Eating Disorders Common in Older Women, Study Finds
(CHAPEL HILL, N.C.) -- Eating disorders have no boundaries when it comes to age, according to a new study published in the International Journal of Eating Disorders.
While people may associate eating disorders with teen girls and young women, there may be a growing number of older people who experience the same struggles.
Researchers from the University of North Carolina surveyed more than 1,800 women 50 and older to see how many had eating disorders and to assess the impact of disordered eating in women who engaged in these practices. Sixty-two percent of the women reported that their weight negatively impacted their lives, 8 percent reported purging and 70 percent said they were in the process of dieting or trying to lose weight.
This study “really busts the myths that disordered eating is the province of adolescent and young adult women,” said Dr. Cynthia Bulik, director of the University of North Carolina Eating Disorders Program and lead author of the study. “We have very little clinical research on mid- and late-life eating disorders.
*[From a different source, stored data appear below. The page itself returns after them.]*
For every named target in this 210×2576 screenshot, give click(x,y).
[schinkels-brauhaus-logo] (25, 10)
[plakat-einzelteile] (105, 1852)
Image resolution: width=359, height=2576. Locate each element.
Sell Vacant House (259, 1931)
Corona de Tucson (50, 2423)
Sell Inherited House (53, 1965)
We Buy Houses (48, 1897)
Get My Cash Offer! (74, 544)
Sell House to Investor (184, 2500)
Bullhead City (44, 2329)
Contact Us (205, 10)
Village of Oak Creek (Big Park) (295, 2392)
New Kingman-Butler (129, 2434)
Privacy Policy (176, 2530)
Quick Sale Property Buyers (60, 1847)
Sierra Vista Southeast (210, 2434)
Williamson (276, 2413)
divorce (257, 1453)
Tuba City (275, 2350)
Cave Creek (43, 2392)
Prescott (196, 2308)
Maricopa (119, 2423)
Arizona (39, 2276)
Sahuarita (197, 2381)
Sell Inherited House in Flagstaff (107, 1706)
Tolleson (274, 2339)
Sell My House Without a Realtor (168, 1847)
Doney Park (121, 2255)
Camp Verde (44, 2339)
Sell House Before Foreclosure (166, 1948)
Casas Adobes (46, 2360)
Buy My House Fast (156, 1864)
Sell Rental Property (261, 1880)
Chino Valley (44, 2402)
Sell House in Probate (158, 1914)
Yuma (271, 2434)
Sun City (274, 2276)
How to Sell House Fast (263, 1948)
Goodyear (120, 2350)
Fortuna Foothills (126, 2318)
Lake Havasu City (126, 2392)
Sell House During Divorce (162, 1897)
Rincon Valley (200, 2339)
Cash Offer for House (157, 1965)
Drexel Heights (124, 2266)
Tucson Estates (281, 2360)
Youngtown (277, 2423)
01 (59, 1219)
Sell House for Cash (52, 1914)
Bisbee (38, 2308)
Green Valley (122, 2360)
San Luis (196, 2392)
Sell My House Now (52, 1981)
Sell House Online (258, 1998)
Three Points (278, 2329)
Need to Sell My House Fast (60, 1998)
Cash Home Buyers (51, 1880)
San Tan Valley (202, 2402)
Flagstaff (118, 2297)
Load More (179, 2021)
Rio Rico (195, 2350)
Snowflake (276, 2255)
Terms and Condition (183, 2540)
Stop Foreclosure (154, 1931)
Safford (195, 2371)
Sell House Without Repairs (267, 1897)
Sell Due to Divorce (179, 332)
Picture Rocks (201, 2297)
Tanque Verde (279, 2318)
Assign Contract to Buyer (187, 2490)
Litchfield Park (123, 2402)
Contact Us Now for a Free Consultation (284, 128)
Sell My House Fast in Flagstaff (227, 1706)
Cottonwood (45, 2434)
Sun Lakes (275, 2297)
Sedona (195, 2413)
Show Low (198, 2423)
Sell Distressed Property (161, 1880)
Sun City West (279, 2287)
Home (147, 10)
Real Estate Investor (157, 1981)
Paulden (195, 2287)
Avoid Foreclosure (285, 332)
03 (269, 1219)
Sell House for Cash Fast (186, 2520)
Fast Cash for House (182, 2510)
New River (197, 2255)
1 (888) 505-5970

The most important thing for clinicians is to keep eating disorders on their radar screen regardless of a patient’s age.”
The women reportedly turned to several unhealthy methods of weight loss, including diet pills, diuretics, laxatives, vomiting and excessive exercise.
Whether there is more awareness and diagnoses remains unclear, but researchers said eating disorders can be “common” among women over 50.
The triggers may be different among different age groups, but traumatic life events tend to trigger or contribute to eating disorders, no matter the age, according to experts at the National Eating Disorders Association (NEDA). When an older person experiences the illness, it is usually because an earlier eating disorder has resurfaced, but not always. Disorders can be triggered by divorce, death of a loved one or children moving away.
“It can be hard to come forward because some older patients are concerned about the stigma of having a younger person’s disorder, but we know that eating disorders persist into older adulthood, eating disorders relapse during older adulthood and we know that late onset occurs, too,” said William Walters, helpline manager at NEDA.
“Late onset isn’t at all surprising,” he added. “Midlife can be hard, and just as difficult a transition as the teens and early adulthood, in its own way.”